(Pixel coordinate grounding data)
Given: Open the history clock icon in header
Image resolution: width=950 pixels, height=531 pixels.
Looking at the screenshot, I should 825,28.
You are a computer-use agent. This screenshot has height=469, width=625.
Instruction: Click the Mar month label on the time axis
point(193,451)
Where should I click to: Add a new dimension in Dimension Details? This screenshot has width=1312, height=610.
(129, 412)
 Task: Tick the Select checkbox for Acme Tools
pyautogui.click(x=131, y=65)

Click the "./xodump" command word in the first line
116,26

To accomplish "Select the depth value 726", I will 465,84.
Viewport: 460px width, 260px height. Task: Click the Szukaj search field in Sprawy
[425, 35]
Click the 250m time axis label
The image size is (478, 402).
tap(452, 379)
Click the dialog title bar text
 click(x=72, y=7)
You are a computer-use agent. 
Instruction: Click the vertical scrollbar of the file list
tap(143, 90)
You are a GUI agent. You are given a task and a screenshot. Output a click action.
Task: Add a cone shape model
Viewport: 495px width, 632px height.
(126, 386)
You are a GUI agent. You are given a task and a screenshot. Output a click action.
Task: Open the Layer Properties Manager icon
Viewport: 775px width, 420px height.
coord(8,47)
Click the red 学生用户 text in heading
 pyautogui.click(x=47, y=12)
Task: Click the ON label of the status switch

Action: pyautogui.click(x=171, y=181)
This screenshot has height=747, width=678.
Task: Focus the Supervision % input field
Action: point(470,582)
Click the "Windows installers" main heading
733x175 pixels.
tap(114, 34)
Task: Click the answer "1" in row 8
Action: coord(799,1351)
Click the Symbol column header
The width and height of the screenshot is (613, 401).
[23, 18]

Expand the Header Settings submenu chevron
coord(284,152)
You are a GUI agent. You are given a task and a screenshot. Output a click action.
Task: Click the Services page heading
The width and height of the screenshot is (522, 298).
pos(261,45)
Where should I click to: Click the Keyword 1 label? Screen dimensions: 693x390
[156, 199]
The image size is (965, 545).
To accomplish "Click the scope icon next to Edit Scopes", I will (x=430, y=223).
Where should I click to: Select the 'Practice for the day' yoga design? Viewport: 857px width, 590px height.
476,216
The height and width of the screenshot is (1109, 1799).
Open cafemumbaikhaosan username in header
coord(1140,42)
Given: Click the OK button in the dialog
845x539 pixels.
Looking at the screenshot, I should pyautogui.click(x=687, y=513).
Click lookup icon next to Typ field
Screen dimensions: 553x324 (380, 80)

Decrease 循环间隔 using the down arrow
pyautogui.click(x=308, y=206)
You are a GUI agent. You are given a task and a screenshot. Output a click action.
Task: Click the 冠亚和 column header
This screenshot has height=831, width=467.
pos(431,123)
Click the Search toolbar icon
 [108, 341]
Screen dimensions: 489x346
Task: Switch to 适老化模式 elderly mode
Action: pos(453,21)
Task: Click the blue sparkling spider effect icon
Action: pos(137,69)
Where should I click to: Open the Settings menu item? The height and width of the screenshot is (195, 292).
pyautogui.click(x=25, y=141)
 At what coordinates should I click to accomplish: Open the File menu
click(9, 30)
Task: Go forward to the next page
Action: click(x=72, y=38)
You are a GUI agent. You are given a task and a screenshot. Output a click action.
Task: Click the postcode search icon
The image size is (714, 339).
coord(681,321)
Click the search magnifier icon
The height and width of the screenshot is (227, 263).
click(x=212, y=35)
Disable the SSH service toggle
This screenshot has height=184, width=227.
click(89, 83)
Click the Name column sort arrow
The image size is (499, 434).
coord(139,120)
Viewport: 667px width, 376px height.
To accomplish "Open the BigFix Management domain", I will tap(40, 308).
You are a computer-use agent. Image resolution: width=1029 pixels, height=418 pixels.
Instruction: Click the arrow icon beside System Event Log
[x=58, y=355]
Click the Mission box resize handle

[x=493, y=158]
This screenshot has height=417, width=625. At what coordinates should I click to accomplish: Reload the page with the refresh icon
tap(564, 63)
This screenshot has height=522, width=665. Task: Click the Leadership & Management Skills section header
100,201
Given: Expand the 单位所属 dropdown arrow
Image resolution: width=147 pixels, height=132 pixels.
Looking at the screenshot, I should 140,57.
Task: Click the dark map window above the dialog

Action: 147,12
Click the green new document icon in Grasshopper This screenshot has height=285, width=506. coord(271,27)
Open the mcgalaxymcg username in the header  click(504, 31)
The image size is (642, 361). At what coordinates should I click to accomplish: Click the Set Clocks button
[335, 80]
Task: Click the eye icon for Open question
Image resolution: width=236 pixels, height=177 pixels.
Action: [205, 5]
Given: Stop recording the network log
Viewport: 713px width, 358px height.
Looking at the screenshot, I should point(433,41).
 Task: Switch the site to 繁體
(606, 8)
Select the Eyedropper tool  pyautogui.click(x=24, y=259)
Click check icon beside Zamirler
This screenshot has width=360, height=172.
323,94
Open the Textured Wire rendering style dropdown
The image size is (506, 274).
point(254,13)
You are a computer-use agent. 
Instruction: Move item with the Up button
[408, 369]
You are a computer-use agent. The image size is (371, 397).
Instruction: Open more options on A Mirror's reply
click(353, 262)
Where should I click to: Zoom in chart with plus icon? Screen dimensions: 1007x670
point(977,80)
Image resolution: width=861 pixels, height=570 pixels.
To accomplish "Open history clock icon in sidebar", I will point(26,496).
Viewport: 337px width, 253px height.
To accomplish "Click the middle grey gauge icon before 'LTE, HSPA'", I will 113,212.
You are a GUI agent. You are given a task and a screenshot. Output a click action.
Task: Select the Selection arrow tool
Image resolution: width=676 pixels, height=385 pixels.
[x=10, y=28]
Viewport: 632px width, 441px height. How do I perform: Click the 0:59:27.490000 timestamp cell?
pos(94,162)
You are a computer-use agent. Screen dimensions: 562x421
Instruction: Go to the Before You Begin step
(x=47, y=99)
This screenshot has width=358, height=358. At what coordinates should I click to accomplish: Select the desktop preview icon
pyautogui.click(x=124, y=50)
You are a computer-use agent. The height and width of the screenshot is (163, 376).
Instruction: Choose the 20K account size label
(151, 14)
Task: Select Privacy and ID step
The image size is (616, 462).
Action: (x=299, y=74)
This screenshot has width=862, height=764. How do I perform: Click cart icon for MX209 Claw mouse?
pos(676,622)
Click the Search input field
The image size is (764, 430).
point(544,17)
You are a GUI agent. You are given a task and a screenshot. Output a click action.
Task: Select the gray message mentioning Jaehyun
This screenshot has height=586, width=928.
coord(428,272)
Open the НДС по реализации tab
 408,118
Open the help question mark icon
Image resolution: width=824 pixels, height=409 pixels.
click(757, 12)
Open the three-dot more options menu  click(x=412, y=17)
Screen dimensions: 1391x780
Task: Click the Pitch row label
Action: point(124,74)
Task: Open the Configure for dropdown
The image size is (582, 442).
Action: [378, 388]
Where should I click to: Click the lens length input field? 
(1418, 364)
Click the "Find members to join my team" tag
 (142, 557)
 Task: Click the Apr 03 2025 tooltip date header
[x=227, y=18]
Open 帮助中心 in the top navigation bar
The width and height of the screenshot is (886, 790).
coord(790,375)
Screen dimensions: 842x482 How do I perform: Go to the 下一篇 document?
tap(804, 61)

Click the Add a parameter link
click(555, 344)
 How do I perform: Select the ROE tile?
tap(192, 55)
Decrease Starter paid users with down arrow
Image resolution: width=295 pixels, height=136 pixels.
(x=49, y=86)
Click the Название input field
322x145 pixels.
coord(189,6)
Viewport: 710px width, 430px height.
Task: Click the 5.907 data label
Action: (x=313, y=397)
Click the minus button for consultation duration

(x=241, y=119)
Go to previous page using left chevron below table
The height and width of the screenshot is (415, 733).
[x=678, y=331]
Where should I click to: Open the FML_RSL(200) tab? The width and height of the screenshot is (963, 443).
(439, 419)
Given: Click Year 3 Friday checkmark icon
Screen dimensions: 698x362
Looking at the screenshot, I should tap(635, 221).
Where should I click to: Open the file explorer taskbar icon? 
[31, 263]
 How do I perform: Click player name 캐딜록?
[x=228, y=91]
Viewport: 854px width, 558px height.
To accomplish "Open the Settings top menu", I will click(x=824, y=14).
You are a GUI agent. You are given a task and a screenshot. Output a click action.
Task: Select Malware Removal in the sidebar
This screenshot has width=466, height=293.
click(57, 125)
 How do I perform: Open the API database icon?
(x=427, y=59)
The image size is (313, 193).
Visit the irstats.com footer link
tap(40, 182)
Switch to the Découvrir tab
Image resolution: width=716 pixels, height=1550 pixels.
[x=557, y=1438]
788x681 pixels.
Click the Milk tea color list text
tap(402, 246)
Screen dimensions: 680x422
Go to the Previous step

* EXERCISE GOAL:
Copy out the entries above exactly as given, starting at the top and ending with the line containing "Task: Add a cone shape model"; include both and nothing more.

* WRITTEN RESPONSE:
Given: Open the history clock icon in header
Image resolution: width=950 pixels, height=531 pixels.
Looking at the screenshot, I should 825,28.
You are a computer-use agent. This screenshot has height=469, width=625.
Instruction: Click the Mar month label on the time axis
point(193,451)
Where should I click to: Add a new dimension in Dimension Details? This screenshot has width=1312, height=610.
(129, 412)
 Task: Tick the Select checkbox for Acme Tools
pyautogui.click(x=131, y=65)

Click the "./xodump" command word in the first line
116,26

To accomplish "Select the depth value 726", I will 465,84.
Viewport: 460px width, 260px height. Task: Click the Szukaj search field in Sprawy
[425, 35]
Click the 250m time axis label
The image size is (478, 402).
tap(452, 379)
Click the dialog title bar text
 click(x=72, y=7)
You are a computer-use agent. 
Instruction: Click the vertical scrollbar of the file list
tap(143, 90)
You are a GUI agent. You are given a task and a screenshot. Output a click action.
Task: Add a cone shape model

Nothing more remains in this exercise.